McCain, who draws his oxygen from a parallel universe that makes what he and many other pundits say seem so disconnected from our own lives, self-righteously opines that:
"As a political impulse, the sort of libertarianism that scoffs at creationism and traditional marriage wields limited influence, because it appeals chiefly to a dissenting sect of the intelligentsia. It's a sort of free-market heresy of progressivism, with no significant popular following nor any real prospect of gaining one, because most Ordinary Americans who strongly believe in economic freedom are deeply traditionalist. And most anti-traditionalists -- the feminists, the gay militants, the "world peace" utopians -- are deeply committed to the statist economic vision of the Democratic Party."
Having thus laid out this orthodoxy, McCain goes in for the kill:
"There is no natural political constituency for the sort of libertarianism that considers marijuana legalization and the flat tax as equally estimable objectives. When it comes to the basic electoral calculus of 50-percent-plus-one, this theoretical equation has never been shown to add up in terms of real-world coalition politics. (Maybe the stoners just forget to vote?)"
Alas, poor Robert Stacy has a hole in his memory card.

While he asserts that Democratic presidential candidates like Michael Dukakis and John Kerry went down in flames because they advocated gay marriage, abortion and transhuman
biotechnology, among other cardinal liberal sins and therefore were out of that traditional mainstream, there is nary a peep from him on Obama's historic landslide. You know, the landslide in which voters from across a broad spectrum -- the very essence of that traditional mainstream -- embraced the views of a man of the center-left. In fact, a man whom The Other McCain and Sarah Palin and their surrogates implied or accused outright of being a socialist, communist and terrorist.
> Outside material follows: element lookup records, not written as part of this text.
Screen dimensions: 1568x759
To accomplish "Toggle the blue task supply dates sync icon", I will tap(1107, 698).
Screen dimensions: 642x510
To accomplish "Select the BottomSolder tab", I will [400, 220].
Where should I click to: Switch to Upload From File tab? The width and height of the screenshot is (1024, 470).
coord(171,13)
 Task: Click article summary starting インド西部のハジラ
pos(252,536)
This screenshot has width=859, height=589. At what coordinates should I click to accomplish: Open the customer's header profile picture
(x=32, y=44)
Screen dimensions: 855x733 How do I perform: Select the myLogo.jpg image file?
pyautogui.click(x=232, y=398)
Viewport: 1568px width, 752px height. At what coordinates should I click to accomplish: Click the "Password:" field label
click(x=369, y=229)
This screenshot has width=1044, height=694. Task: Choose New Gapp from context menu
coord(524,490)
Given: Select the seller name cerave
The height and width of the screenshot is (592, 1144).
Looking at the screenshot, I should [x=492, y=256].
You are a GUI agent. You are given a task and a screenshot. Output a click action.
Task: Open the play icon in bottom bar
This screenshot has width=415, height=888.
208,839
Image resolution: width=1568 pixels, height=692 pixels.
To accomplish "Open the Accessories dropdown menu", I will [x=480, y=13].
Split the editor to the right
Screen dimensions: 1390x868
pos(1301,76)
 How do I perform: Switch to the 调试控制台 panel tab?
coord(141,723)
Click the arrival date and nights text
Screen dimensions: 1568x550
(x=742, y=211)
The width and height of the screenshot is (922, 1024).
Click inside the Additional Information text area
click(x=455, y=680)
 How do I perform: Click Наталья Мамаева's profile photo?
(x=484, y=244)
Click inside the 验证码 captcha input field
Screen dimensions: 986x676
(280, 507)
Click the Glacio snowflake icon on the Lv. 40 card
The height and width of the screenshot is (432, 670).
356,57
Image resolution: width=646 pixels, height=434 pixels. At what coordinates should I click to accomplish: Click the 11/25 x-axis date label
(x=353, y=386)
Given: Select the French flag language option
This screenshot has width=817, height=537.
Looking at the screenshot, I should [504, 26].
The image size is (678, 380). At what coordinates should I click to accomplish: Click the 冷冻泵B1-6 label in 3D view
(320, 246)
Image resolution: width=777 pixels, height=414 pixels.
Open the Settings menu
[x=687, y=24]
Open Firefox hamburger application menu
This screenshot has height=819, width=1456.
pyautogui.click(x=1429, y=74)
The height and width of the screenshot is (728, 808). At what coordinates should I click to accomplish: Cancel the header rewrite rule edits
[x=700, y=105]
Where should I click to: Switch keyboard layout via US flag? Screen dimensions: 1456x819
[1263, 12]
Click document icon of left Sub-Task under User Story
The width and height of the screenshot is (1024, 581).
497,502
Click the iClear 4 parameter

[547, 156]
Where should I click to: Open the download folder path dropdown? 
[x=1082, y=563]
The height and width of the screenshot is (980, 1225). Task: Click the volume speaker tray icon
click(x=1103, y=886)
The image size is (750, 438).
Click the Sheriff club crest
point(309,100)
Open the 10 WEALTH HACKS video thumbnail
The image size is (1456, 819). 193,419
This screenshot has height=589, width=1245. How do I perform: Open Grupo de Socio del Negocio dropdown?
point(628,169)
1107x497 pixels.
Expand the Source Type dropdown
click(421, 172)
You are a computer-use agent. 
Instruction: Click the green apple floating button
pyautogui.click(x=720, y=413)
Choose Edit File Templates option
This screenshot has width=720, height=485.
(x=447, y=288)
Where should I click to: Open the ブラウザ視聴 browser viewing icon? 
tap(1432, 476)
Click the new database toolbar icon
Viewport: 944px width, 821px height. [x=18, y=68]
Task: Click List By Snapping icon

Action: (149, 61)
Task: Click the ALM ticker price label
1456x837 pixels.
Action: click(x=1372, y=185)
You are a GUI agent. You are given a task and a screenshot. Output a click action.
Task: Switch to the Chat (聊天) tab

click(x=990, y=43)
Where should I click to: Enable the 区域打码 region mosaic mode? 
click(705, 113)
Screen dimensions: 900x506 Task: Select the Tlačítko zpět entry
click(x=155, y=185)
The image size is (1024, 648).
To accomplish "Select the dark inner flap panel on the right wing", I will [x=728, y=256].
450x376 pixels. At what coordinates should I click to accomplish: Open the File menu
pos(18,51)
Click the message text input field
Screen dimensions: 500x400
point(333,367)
This was so not just because people were a lot more fearful about their economic future than an African-American with a funny name, although that was a driving factor for Republicans leaving the fold, Democrats coming back to the fold and Independents who had been on the fence.

It remains to be seen whether the stimulus package will work as intended. The degree to which that happens, how quickly that happens or whether that happens is anybody's guess. But as the most important economic bill in 70 years and considering that the Obama administration has been in office for less than a month and had virtually no help from Republicans, it is quite impressive.

It should be noted that once in office Obama resolutely tacked toward the center as he unsuccessfully reached out across the aisle only to have his hand bitten by Robert Stacy's buddies. But he ended up getting pretty much what he had wanted going in, as well as the support of a majority of Republican governors who feel the pain of the economic meltdown in a way that the feckless Limbaugh Republicans in Congress obviously do not.

Limbaugh Republicans. Now there's a label I can live with.